In theaters since Wednesday, “Earwig” by Lucile Hadzihalilovic takes the viewer on a unique sensory experience.
Earwig of Lucile Hadzihalilovic
With Paul Hilton, Romane Hemelaers, Romola Garai…
What is it about ? In an isolated house, sheltered from the rumblings of a Europe haunted by war, Albert takes care of Mia, a little girl with icy teeth, under house arrest. Periodically, the phone rings and the Master inquires about Mia’s well-being. Until the day he orders Albert to prepare the little girl for departure…
An invitation to dream
Inspired by 1930s-1940s films for typography and texture, the opening credits do not use fixed insets but a slowly scrolling scroll, accompanied by Earwig’s theme music. This opening works like a hypnosis session or an invitation to dive into a story. “The credits allow us this transition to allow the viewer to leave reality, to immediately enter the universe of the film, to make him receptive to the mystery that runs through this dream… or this nightmare…”explains the director.
Earwig is adapted from the novel of the same name by Brian Catling. Geoff Cox, who co-wrote the screenplay, is a friend of the writer. When he read the latter’s manuscript, Cox immediately thought of Lucile Hadzihalilovic to bring it to the screen.
This one says: “What is great about him is that he is not only a writer, but also a visual artist, author of performances, i.e. a plural artist who started writing to deploy his imagination, and who is not attached to his texts to the point of not supporting that they are betrayed. However, the work of adaptation supposes a betrayal and that did not bother him, on the contrary, he found it playful. Brian therefore left me all freedom, which was very generous and valuable.”
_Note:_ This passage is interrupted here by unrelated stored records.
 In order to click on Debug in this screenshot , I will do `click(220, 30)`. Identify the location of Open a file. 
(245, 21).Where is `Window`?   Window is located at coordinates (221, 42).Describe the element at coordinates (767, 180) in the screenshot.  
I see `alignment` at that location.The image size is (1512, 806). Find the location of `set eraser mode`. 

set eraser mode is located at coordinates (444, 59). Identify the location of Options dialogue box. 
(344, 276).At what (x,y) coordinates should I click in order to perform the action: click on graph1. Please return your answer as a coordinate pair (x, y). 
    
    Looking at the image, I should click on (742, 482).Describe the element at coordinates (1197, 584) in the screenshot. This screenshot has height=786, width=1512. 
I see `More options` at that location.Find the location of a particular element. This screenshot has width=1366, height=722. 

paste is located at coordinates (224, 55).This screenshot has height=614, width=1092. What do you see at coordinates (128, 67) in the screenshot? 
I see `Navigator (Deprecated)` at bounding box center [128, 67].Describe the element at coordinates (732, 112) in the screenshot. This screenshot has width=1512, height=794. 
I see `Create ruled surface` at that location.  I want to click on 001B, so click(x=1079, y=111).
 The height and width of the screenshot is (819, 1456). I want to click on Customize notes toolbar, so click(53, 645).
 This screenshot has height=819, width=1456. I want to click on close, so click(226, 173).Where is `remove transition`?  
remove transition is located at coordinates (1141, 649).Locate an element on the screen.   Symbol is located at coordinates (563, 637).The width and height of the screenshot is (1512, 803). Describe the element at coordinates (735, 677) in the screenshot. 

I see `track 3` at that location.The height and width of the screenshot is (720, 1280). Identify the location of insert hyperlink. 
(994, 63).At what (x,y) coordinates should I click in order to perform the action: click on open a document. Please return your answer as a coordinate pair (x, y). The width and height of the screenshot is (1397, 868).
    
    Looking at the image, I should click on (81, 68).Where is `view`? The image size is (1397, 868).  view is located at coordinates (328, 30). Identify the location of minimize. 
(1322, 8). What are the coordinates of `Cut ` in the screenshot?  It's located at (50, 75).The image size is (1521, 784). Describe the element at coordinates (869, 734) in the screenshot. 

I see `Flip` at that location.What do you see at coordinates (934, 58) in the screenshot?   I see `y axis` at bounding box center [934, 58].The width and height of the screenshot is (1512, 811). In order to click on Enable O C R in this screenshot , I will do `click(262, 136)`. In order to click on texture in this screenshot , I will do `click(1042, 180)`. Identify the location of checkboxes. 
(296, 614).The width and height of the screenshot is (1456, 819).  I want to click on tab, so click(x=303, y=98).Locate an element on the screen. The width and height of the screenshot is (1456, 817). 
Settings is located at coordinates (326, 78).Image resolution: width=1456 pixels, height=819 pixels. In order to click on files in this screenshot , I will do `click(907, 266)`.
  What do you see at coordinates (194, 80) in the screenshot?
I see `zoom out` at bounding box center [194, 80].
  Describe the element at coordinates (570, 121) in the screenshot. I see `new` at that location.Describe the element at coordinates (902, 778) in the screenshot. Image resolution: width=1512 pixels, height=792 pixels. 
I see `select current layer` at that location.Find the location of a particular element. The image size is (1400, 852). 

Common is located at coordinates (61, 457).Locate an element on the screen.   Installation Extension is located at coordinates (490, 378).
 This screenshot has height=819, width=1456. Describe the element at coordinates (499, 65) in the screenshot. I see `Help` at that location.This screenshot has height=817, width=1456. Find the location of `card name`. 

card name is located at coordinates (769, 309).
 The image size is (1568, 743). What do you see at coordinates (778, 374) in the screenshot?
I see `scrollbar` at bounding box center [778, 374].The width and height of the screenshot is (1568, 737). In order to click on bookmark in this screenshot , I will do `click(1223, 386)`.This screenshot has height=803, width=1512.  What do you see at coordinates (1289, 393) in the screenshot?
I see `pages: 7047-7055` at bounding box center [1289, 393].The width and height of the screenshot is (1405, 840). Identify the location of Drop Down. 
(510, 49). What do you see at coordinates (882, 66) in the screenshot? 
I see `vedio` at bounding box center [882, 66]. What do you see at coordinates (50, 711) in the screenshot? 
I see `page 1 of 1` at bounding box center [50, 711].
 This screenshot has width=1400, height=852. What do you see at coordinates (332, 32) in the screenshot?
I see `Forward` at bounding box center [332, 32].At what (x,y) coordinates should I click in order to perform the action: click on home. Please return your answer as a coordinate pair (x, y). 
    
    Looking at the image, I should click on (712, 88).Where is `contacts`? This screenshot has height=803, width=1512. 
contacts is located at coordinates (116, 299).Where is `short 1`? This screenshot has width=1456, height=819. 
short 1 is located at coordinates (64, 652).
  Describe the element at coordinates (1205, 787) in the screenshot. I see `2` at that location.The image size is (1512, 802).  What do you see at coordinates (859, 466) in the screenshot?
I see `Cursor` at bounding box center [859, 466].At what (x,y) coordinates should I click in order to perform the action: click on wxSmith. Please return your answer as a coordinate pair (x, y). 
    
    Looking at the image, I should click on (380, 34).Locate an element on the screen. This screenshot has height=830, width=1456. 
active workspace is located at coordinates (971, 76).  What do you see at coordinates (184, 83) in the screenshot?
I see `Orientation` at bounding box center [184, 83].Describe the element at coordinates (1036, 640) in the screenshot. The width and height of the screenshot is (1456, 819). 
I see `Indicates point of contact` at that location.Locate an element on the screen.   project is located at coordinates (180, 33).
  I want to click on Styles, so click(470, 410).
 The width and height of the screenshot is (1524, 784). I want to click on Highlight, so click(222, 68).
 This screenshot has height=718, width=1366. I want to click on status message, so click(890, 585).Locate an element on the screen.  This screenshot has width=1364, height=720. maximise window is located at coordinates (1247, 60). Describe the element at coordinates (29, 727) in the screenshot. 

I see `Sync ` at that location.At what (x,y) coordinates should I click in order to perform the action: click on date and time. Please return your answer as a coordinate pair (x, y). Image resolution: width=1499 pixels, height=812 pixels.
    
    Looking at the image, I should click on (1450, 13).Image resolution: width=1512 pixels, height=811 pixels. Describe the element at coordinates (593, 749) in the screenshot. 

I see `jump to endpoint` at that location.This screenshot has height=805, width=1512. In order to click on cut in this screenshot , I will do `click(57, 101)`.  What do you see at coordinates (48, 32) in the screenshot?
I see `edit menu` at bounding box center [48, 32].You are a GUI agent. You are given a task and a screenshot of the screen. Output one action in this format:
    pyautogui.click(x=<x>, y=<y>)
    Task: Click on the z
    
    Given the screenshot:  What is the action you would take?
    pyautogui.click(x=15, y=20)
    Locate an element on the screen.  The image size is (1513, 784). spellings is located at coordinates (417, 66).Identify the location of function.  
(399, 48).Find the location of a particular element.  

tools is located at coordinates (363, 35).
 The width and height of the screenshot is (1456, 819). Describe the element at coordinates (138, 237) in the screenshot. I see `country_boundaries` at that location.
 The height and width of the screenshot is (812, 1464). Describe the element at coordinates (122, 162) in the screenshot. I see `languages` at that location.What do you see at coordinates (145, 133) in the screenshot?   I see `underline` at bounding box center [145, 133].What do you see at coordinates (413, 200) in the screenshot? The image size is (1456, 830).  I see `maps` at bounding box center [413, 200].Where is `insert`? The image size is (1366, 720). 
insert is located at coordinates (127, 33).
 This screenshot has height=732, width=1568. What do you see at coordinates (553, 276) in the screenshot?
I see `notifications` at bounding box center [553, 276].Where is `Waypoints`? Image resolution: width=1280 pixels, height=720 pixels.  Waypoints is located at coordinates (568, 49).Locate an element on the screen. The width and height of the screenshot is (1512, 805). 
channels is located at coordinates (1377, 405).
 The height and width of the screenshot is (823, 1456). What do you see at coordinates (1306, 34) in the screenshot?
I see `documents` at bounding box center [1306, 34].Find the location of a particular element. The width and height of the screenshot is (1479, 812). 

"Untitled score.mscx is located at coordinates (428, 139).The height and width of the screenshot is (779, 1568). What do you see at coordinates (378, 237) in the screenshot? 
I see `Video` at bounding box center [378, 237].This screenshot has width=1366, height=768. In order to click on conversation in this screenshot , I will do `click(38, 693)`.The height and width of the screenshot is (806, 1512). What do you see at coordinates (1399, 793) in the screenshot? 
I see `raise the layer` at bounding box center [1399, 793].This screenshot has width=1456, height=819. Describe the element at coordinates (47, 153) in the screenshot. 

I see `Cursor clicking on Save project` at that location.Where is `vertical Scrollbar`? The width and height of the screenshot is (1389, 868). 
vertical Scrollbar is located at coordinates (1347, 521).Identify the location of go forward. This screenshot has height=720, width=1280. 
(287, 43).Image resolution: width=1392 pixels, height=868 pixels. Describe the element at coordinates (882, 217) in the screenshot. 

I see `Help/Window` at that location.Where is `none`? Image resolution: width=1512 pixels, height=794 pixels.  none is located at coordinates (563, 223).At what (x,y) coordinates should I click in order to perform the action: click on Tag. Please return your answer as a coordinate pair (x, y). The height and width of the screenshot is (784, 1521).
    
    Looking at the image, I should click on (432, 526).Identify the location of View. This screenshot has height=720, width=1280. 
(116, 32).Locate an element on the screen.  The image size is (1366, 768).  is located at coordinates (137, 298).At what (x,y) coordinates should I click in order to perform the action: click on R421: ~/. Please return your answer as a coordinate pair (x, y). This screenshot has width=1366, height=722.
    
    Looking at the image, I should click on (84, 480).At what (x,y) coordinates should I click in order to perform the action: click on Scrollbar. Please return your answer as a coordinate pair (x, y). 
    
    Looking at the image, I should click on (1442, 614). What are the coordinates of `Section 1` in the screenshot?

The Danish painter Vilhelm Hammershøi, known for his stripped and enigmatic paintings of interiors, was one of the references for the artistic direction of Earwig. With Julia Irribarria, the production designer, the director sought a balance between realism and abstraction: “One of the main watchwords was to create a void, both inside and outside. We stripped down the rooms, furniture and accessories, streets, extras and vehicles as much as possible, keeping only the essential”.
First English-language film
This is Lucile Hadzihalilovic’s first English-language film: “the film is largely financed by the English. I liked shooting in their language, because it made the anchoring of the story less defined, but finding the right accents was a challenge for me. The characters had to speak a European and continental English with slight variations of accents to stay in this idea of central Europe.”
Marc Caro as artistic director
The saliva collection device was designed and produced by Benoît Polvêche, Christine Polis and Marc Caro, the director of Delicatessen and The City of Lost Children.